Sometimes you have to go back to go forward…

…and sometimes you don’t.

The other day I was parked in some heinous traffic. Rain had been dumping for hours, the roads were slogged, car accidents were in abundance.

Lucky for my kids (and for me too) our car is equipped with a DVD player. Gavin and Laynie were content watching their show, and I listened to Underdog for the 7,000th time.

As I twiddled my thumbs, I noticed a large work truck lodged in a ditch. (Note: Ditches in Virginia are really just ditches, not the Texas-sized gullies that double as ditches in Houston). Three guys stood behind the truck and a fourth tried to back out of the ditch and onto the road.

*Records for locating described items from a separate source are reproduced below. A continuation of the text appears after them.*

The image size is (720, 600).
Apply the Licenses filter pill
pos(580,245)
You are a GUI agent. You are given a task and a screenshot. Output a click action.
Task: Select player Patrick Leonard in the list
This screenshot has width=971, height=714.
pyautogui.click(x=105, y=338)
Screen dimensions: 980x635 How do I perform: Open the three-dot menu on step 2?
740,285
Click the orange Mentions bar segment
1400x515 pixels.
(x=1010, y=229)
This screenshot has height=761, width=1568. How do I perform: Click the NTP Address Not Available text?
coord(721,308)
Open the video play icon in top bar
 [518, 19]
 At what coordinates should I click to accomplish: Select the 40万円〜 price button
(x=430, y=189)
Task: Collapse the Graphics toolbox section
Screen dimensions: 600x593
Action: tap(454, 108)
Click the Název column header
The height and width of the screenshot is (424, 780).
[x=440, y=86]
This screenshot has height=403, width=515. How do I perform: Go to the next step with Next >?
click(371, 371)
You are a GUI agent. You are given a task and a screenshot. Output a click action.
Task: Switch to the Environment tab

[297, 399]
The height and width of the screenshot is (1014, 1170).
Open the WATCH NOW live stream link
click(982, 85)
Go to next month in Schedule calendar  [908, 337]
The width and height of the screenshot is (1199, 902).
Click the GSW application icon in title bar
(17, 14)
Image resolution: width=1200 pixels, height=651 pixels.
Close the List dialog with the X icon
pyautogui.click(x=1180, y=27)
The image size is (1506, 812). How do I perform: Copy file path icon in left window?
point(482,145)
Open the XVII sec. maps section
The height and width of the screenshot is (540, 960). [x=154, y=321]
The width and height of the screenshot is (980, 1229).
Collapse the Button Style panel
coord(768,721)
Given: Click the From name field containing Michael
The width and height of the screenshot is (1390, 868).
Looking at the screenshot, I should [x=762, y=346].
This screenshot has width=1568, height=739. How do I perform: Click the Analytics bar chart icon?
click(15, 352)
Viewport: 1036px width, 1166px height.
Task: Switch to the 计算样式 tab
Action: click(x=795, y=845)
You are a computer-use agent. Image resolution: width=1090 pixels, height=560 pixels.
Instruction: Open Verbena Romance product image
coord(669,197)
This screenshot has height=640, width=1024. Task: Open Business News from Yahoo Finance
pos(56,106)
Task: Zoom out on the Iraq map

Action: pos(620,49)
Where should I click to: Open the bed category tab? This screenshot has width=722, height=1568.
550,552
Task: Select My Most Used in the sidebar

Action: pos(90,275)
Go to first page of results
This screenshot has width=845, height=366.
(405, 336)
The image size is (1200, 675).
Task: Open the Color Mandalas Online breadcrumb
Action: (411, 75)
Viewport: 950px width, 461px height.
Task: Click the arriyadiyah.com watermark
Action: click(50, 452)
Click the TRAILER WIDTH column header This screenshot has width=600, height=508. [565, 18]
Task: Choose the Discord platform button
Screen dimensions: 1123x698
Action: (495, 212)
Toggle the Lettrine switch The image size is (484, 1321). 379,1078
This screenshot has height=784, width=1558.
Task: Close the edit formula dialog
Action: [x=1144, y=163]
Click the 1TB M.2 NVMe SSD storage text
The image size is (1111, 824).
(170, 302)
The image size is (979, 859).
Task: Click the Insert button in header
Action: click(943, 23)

The ground was sodden and I tried to contain my laughter as I watched the wheels flip mud onto the bystanders (That’s such a lie. I was laughing out loud a their stupidity, and yelling “Call a tow truck, you idiots!). The tires spun, and spun, and spun. The ruts got deeper and the truck became thoroughly mired in the mess.

Mind you, I’m still parked waiting for something so far ahead that I couldn’t even see what it was to clear. People in Virgina do not know how to drive in rain – or snow for that matter.
So I watched the dirty, tired men and laughed at their plight. A light suddenly brightened one of the men’s faces. He crawled into the back of the truck and pulled out a half dozen 2 x 4s. Then he and his compadres built a bridge and drove forward over it.

To get out of the ditch, they didn’t go backward. They built a bridge over the gap, drove up the embankment and nearly caused a car accident driving over the curb.

After spinning my wheels mentally for the past six weeks, I decided to build a bridge in my plot. I put the information that has to be in the story into the chapter I’ve been working on. It’s not pretty, several paragraphs strung together with quotation marks and conjunctions. But now that the particular scene is written, I can move forward with the rest of the story.

First drafts are first attempts. The workers in the ditch were stuck; their first attempt at getting out stunk. I figure my first attempt sucks, but I’m going to get past the miring point (I’m pretty sure miring is a real word) and finish this draft. When it’s all done, I can go back and beautify my bridge. Or tear it down.